Reproduce, word for word, the part of the text on plagiarism tutorials between "As part of this" and "emphasis or focus.", inclusive.

▸ **DOCUMENT TEXT**
*****
As part of this project, a tutorial is being developed that will walk students through the issues and applications of responsible research and properly citing sources. The tutorial is being built for Blackboard and will include a series of developmental quizzes and a final posttest.  Upon successful completion of the posttest, students will receive a printable certificate of completion.


The tutorial is a modification of the St. Martin's Tutorial on Avoiding Plagiarism and is being modified with their full knowledge and support.  If you are interested in being part of the revision team for this tutorial, please email Robbin Zeff rzeff@gwu.edu to request access to the Blackboard development course. 


Below is a select list of tutorials you might want to assign students for particular emphasis or focus.



General Plagiarism Tutorials



  • How to Recognize Plagiarism, Indiana, University School of Education


    Developed by and for the Indiana University School of Education, this tutorial is made up of six primary sections. The first section presents the university's definition of plagiarism.  The second section is an overview of when and how to cite sources in a decision flow-chart format.  The third section consists of links to plagiarism cases.   The fourth section, and probably the most valuable, consists of five examples of how to recognize plagiarism in improper paraphrasing.  This section is followed by 10 practice examples of improper paraphrasing.  The sixth section is a 10-question test on recognizing plagiarism.  Designed primarily for Indiana University students, non-Indiana University students can take the test via a designated link.  Though void of all interactivity, the tutorial's examples are good for looking at the different means and methods of inadequate paraphrasing.


Indiana University Associate Professor of Education Ted Frick developed this interactive tutorial to test a student's knowledge and understanding of plagiarism.  The 10-question tutorial gives a piece of source material followed by how the material was used in a sample student written work.   After each of the 10 examples, the tutorial asks the question: Is this plagiarism?  The user is presented with several checkable buttons with various options regarding the sense in which the student sample might be plagiarism.  If the answer is incorrect, the student receives an immediate pop-up stating why the answer is incorrect and is asked to make another choice.  The design of the tutorial is to make the act of taking the tutorial a learning experience.  Of note to the GW community, there are several questions that focus on George Washington.
*****
▸ **EXTRACTED RECORDS**
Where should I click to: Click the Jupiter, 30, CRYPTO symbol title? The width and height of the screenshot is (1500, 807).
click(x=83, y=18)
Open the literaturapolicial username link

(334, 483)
*****
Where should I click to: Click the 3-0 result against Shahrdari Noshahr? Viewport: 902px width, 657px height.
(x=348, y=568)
*****
▸ **WRITTEN RESPONSE**
As part of this project, a tutorial is being developed that will walk students through the issues and applications of responsible research and properly citing sources. The tutorial is being built for Blackboard and will include a series of developmental quizzes and a final posttest.  Upon successful completion of the posttest, students will receive a printable certificate of completion.


The tutorial is a modification of the St. Martin's Tutorial on Avoiding Plagiarism and is being modified with their full knowledge and support.  If you are interested in being part of the revision team for this tutorial, please email Robbin Zeff rzeff@gwu.edu to request access to the Blackboard development course. 


Below is a select list of tutorials you might want to assign students for particular emphasis or focus.